Fatto sta che, grazie anche alle banche dati informatiche a disposizione della Guardia di finanza, è stata ricostruita la filiera di consegna della merce e tracciati tutti i passaggi commerciali. E così la Procura di Ravenna ha disposto prima le perquisizioni nelle aziende coinvolte (una nota società di capitali della provincia di Bologna da sempre operante nel settore della produzione di maglieria ‘Made in Italy’ ed una società a responsabilità limitata di finissaggio di Carpi) e poi il sequestro dei capi distribuiti e messi in vendita su tutto il territorio nazionale (con esclusione del solo Molise) con la falsa indicazione di provenienza.

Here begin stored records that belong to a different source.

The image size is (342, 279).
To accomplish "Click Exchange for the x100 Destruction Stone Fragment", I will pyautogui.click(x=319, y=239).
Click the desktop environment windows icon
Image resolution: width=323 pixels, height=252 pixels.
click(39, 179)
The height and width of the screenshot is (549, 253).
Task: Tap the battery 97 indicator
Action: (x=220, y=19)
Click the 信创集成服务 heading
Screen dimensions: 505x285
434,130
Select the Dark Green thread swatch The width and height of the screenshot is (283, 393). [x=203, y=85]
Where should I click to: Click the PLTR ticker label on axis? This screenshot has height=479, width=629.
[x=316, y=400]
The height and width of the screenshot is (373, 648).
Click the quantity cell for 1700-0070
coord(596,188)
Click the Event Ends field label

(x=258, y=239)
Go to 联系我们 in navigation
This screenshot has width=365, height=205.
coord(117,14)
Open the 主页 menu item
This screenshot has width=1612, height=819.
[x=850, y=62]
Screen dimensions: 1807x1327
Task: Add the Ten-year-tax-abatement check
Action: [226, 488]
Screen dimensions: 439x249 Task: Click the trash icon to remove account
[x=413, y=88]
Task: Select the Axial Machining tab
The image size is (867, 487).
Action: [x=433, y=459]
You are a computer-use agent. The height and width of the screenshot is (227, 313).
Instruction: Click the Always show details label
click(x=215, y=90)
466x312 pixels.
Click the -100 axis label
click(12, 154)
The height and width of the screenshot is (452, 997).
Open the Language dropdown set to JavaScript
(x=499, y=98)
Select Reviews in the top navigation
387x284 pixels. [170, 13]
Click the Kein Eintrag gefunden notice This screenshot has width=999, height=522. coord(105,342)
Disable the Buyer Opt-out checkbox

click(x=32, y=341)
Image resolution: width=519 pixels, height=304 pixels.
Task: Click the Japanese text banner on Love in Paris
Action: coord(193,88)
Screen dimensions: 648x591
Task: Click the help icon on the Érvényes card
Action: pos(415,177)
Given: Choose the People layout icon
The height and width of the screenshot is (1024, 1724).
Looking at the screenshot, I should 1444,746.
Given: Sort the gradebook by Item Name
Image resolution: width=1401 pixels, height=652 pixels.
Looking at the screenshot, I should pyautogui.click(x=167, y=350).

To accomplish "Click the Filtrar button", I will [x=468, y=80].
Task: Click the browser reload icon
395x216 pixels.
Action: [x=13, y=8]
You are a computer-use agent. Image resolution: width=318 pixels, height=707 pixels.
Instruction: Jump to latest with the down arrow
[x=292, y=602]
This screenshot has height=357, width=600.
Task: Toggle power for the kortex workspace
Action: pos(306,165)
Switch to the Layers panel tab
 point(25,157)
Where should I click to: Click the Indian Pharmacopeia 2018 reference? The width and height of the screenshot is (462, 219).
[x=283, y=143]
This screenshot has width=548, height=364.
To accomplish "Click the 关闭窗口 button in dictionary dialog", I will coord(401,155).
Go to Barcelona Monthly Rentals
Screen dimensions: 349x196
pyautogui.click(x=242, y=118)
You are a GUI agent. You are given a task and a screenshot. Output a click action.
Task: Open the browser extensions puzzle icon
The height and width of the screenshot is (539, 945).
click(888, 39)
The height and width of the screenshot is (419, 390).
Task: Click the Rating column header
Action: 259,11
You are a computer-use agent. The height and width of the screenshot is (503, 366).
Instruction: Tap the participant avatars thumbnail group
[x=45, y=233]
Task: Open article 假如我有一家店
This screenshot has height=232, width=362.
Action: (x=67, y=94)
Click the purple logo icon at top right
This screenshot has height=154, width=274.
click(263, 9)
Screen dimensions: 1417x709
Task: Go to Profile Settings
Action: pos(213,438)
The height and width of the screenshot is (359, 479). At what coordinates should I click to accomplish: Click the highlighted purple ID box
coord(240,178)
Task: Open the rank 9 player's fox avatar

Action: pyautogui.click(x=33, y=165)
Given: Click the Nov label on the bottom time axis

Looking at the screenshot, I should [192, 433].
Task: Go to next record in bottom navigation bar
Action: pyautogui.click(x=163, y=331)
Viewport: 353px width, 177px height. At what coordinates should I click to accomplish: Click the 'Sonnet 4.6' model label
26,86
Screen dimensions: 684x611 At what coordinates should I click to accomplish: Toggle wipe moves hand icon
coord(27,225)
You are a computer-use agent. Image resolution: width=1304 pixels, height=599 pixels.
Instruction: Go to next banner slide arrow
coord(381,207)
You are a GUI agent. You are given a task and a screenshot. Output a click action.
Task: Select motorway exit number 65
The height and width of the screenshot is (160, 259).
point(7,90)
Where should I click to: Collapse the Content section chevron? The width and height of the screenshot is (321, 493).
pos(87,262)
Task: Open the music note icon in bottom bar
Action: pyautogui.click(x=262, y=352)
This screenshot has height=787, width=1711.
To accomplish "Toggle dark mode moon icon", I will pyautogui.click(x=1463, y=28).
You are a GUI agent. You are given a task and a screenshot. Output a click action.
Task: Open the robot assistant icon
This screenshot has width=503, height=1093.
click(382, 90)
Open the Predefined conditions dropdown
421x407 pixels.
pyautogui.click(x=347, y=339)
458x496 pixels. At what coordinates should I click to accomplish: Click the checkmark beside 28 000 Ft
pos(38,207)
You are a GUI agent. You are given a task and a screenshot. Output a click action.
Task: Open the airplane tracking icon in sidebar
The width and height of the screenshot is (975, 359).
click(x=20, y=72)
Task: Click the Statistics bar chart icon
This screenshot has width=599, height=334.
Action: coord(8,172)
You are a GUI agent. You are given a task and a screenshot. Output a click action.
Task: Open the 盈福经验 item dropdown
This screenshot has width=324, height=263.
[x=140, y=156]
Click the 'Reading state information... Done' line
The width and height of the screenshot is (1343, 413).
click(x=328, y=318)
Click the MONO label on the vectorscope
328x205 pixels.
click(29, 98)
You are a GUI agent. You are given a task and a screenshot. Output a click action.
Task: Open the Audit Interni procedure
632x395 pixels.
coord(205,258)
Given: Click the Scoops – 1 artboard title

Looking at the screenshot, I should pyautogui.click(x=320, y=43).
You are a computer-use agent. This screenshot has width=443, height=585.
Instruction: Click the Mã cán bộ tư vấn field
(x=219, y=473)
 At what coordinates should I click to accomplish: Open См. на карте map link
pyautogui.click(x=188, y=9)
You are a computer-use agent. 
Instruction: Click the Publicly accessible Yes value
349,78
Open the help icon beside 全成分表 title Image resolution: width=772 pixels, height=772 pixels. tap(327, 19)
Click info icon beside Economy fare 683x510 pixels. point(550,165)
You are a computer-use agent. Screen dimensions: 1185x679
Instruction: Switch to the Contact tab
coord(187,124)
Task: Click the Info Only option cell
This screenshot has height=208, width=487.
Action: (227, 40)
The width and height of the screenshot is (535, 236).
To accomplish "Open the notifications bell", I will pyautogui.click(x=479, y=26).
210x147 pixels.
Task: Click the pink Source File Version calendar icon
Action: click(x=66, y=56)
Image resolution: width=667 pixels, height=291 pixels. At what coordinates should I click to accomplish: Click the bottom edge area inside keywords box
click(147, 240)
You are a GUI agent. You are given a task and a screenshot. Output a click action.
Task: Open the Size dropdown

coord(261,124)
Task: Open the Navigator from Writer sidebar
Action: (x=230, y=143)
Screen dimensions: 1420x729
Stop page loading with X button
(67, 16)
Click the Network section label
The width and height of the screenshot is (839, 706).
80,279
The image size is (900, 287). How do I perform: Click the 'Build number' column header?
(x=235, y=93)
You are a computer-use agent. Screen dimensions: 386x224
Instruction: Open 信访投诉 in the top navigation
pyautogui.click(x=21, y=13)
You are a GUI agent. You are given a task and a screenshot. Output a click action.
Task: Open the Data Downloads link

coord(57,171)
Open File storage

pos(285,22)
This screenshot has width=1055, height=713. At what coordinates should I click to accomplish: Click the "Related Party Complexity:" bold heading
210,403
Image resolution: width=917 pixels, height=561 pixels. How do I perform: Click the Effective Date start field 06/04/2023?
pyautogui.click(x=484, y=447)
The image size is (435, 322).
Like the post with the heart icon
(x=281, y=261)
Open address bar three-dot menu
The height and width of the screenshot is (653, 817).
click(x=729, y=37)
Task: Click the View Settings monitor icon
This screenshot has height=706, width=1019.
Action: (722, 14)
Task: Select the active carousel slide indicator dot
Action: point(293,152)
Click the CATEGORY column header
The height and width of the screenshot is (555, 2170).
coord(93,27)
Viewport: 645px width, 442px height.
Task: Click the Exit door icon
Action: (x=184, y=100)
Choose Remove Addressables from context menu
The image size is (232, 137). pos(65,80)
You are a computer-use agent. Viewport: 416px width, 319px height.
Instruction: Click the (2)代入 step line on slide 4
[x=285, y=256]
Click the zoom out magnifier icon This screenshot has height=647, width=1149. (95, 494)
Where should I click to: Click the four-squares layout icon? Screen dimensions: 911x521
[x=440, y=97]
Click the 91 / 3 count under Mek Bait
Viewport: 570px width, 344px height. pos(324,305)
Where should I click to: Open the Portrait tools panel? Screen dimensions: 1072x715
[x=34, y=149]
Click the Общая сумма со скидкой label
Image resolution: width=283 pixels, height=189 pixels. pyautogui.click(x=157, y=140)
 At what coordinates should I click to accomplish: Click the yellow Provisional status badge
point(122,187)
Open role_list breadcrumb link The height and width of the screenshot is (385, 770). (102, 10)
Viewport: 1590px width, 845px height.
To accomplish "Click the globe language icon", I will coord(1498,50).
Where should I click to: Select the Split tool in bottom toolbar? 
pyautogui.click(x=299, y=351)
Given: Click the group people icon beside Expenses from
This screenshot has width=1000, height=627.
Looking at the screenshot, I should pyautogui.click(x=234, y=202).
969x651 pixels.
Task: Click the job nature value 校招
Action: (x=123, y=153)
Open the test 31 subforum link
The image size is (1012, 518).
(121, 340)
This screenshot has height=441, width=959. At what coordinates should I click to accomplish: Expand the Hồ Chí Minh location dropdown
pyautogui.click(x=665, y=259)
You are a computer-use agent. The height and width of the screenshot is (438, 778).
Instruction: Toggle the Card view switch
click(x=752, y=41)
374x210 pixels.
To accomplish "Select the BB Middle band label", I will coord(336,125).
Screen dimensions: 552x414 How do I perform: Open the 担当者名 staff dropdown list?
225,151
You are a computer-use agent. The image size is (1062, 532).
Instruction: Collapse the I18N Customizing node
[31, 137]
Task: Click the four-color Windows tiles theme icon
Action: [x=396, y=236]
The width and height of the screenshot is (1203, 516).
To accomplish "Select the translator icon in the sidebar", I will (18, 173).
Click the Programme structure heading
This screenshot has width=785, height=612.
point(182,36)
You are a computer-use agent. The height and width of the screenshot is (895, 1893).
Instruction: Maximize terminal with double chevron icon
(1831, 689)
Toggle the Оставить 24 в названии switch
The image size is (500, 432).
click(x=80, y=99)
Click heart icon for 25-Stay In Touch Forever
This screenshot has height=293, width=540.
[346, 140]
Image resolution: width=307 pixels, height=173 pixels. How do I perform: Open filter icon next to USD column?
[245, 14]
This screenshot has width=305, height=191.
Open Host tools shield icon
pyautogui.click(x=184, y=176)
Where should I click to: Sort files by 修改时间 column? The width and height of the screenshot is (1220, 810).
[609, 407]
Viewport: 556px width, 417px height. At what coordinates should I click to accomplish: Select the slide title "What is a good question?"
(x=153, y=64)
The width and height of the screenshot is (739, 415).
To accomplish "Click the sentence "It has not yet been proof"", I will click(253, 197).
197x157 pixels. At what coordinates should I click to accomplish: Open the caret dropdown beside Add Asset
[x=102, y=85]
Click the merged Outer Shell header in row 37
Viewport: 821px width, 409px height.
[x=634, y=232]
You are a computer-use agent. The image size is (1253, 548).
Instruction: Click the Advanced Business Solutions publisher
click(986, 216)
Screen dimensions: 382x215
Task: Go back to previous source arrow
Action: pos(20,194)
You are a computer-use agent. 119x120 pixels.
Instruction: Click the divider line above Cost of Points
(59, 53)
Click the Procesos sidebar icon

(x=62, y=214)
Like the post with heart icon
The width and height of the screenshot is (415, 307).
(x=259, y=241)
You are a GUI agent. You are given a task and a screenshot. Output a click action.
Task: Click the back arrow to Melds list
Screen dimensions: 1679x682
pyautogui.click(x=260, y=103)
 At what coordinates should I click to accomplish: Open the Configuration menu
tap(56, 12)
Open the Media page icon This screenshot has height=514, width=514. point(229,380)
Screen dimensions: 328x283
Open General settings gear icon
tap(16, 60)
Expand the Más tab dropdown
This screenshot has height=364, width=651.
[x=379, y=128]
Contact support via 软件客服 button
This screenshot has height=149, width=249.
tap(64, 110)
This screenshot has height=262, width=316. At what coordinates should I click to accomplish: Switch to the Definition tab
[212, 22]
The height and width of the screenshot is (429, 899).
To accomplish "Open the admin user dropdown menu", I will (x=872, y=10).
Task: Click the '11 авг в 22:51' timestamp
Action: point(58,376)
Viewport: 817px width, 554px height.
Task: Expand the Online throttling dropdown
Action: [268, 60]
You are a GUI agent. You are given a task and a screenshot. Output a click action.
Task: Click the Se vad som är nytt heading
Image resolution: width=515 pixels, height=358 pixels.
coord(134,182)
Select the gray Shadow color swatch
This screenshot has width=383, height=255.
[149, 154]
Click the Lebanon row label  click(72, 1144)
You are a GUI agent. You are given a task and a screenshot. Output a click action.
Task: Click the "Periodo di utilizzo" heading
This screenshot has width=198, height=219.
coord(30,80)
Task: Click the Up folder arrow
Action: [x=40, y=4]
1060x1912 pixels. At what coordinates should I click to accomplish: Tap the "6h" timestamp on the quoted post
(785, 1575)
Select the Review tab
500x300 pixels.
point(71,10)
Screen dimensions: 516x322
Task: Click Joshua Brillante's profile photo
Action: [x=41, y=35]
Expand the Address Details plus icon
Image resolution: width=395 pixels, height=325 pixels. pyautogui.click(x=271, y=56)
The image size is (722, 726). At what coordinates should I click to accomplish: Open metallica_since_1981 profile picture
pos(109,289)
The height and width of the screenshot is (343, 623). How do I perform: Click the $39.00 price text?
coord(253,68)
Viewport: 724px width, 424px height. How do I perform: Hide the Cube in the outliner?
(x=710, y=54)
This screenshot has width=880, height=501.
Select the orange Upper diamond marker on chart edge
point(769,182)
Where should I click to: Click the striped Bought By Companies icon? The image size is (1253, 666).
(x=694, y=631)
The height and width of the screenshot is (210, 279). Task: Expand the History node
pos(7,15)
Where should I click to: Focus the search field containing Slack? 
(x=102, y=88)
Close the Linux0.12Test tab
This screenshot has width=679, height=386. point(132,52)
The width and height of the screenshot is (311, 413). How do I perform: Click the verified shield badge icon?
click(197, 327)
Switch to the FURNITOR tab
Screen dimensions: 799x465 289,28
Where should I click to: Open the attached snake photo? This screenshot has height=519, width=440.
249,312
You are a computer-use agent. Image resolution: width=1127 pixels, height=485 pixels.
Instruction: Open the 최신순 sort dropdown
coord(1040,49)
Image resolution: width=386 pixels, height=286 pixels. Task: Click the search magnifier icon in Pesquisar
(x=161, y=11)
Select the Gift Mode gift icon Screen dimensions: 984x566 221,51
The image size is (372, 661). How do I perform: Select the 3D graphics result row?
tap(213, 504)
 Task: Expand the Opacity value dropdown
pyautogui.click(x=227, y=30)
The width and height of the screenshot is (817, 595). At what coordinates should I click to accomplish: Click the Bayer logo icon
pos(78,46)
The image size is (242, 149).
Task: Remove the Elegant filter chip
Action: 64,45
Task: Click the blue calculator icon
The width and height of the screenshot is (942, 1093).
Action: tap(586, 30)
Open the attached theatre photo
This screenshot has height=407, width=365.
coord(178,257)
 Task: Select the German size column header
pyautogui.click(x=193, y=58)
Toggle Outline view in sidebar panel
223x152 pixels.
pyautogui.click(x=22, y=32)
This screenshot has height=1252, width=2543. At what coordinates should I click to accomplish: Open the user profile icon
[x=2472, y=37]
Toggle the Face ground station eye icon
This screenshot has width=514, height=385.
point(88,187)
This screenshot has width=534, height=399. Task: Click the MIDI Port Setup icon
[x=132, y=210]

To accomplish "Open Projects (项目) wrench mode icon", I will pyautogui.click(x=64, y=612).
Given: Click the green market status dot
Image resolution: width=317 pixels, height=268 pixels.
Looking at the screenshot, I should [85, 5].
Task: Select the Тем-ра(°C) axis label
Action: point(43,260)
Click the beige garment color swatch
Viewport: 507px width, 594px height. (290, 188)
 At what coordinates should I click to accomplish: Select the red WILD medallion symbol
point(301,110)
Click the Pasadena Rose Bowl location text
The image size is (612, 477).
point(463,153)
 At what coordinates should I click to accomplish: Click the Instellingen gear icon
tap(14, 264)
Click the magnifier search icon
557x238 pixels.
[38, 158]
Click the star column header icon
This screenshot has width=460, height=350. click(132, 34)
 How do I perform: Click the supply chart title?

Le indagini, svolte in stretta collaborazione con i reparti della Gdf di Bologna e Carpi, hanno permesso di ricostruire anche un’altra importazione di analogo tipo, circa 13.000 maglioni ‘Made in China’ trasformati abilmente ‘Made in Italy’, avvenuta dalla Cina tramite la Dogana di Cavenago di Brianza. Per questa ulteriore scoperta, gli indagati sono stati deferiti alla Procura di Bologna. La falsa indicazione del ‘Made in Italy’ e, in generale, “l’errata informazione sull’origine delle merci danneggiano il mercato, l’imprenditore onesto e il cittadino ingannato sulla reale provenienza delle cose acquistate”, ricorda la Gdf. E dunque stroncare questi traffici serve a “tutelare anche la corretta informazione sulla sicurezza dei prodotti stessi e sulla loro genuinità”. L’importazione a fini di commercializzazione di prodotti con false o fallaci indicazioni di provenienza o di origine è reato ed è punito con la reclusione fino a due anni e con la multa fino a 20.000 euro.